The proportion of the tackifier resin in the ink is preferably 5 to 20% by weight. If the ratio of the tackifier resin is less than the above range, the effect is not exhibited and the transferability is not improved. On the other hand, if the ratio is more than the above range, the cohesive force of the ink is reduced and the compatibility with rough paper becomes poor.

[Procedure 3]

[Document name to be amended] Statement

[Name of item to be corrected] 0070

[Correction method] Change

[Correction content]

* 1: P1: calcium carbonate having an average particle size of 2 μm, content 8% 2: S1: thickness of silicone modified urethane resin
Coating layer of 3 μm 3: Melt flow rate 400 g / 10 min ethylene-vinyl acetate copolymer 4: Melt flow rate 15 g / 10 min ethylene-vinyl acetate copolymer 5: Melt flow rate 100 g / 10 min 6: Average Molecular weight 10,000 , melt flow rate 2000g / 10
min . Ethylene-vinyl acetate copolymer 7: fatty acid amide 8: R1: coating layer made of petroleum wax and having a thickness of 1.0 g / m ² The following test was performed on each thermal transfer ink ribbon obtained above.
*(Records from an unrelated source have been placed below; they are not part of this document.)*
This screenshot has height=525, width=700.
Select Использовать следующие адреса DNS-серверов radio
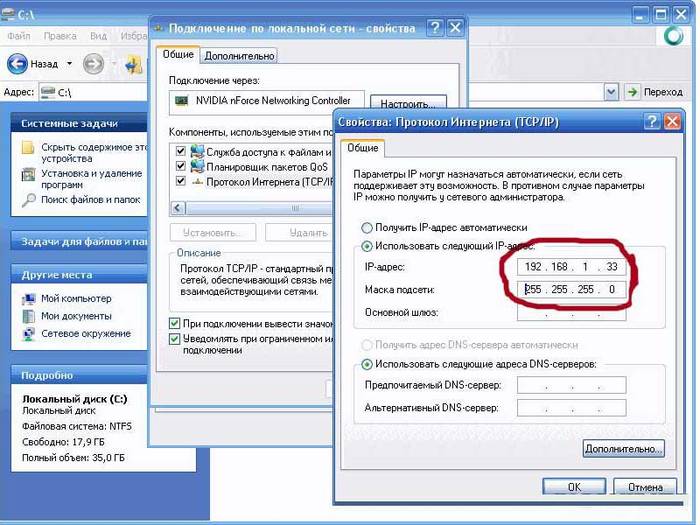(x=366, y=364)
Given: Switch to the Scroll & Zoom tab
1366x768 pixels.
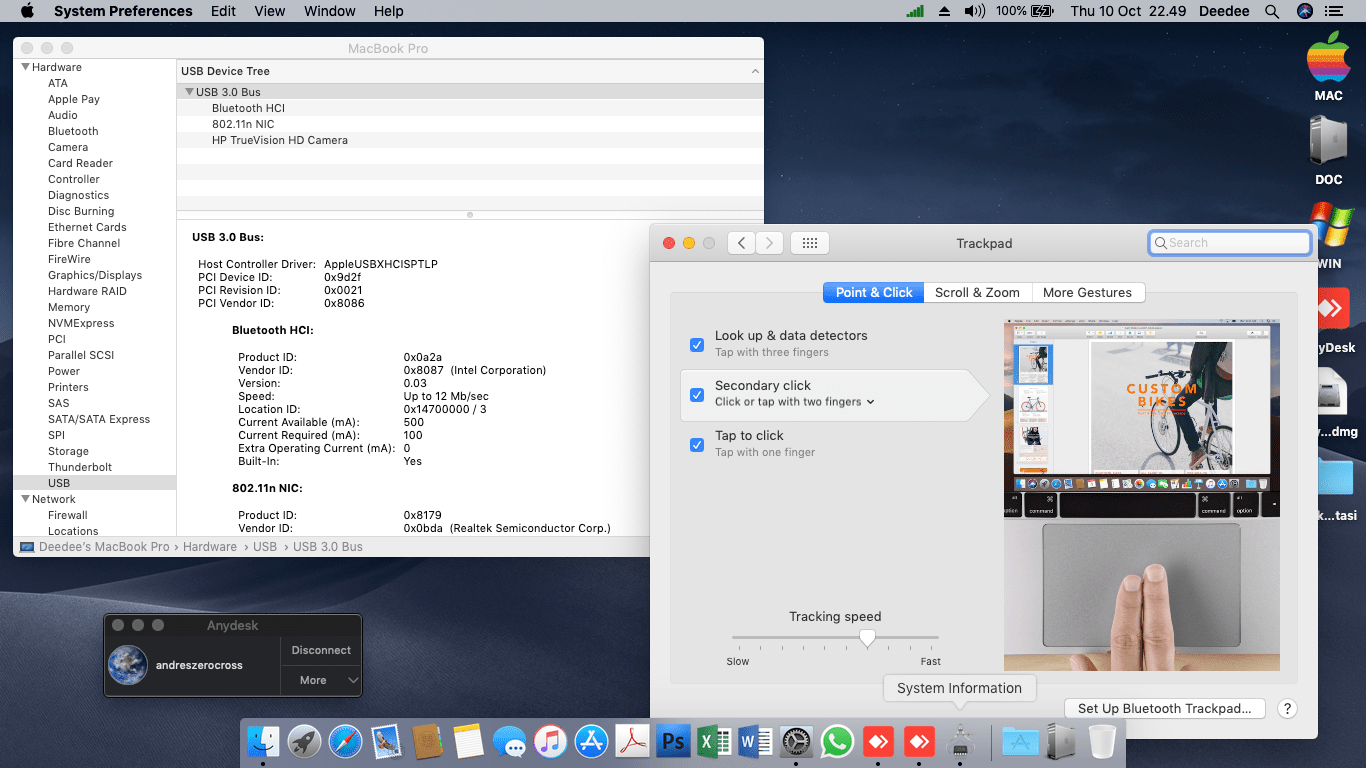Looking at the screenshot, I should (977, 292).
The results are shown in Table 2.

[Procedure amendment 4]

[Document name to be amended] Statement

[Correction target item name] 0080

[Correction method] Change

[Correction content]

[0080]

[Table 2]

 ─────────────────────────────────────────────────── ─── Continuation of the front page (72) Inventor Yasuo Tako, 4-14 Minejima, Nishiyodogawa-ku, Osaka City, Fujicopen Co., Ltd. Technical Center (72) Yoshiyuki Kobata, 4-14 Minejima 5-chome, Nishiyodogawa-ku, Osaka Copian Co., Ltd. Technical Center

Claims (9)

[Claims] 1. A film comprising a polyester resin having an average molecular weight of 12 × 10 ³ to 30 × 10 ³ , a thickness of 1.5 to 3.0 μm, and a heat shrinkage ratio of 3% or less in the longitudinal direction and 2% or less in the lateral direction. A substrate for a thermal transfer ink ribbon, which is characterized by: 2. The substrate for a thermal transfer ink ribbon according to claim 1, wherein the dynamic friction coefficient of the film is 0.6 or less. 3. The substrate for a thermal transfer ink ribbon according to claim 1, wherein the film contains 1 to 30% by weight of particles having an average particle size of 0.1 to 5 μm. 4. A film comprising a polyester resin having an average molecular weight of 12 × 10 ³ to 30 × 10 ³ , a thickness of 1.5 to 3.0 μm, and a heat shrinkage ratio of 3% or less in the longitudinal direction and 2% or less in the lateral direction. A thermal transfer ink ribbon, characterized in that a heat-meltable ink is applied on one side at a coating amount of 1.5 to 2.5 g / m ² . 5. The thermal transfer ink ribbon according to claim 4, wherein the dynamic friction coefficient of the film is 0.6 or less. 6. The thermal transfer ink ribbon according to claim 4, wherein the film contains 1 to 30% by weight of particles having an average particle size of 0.1 to 5 μm. 7. The thermal transfer ink ribbon according to claim 4, wherein the total thickness is 3.0 to 5.5 μm. 8. The heat-meltable vehicle in the heat-meltable ink is mainly composed of the heat-meltable resin, and contains 30% by weight or more of the heat-meltable resin having a melt flow rate of 1200 g / 10 min or less. 6. The thermal transfer ink ribbon according to item 6 or 7. 9. The thermal transfer ink ribbon according to claim 4, wherein the content of the color pigment in the hot-melt ink is 20 to 60% by weight.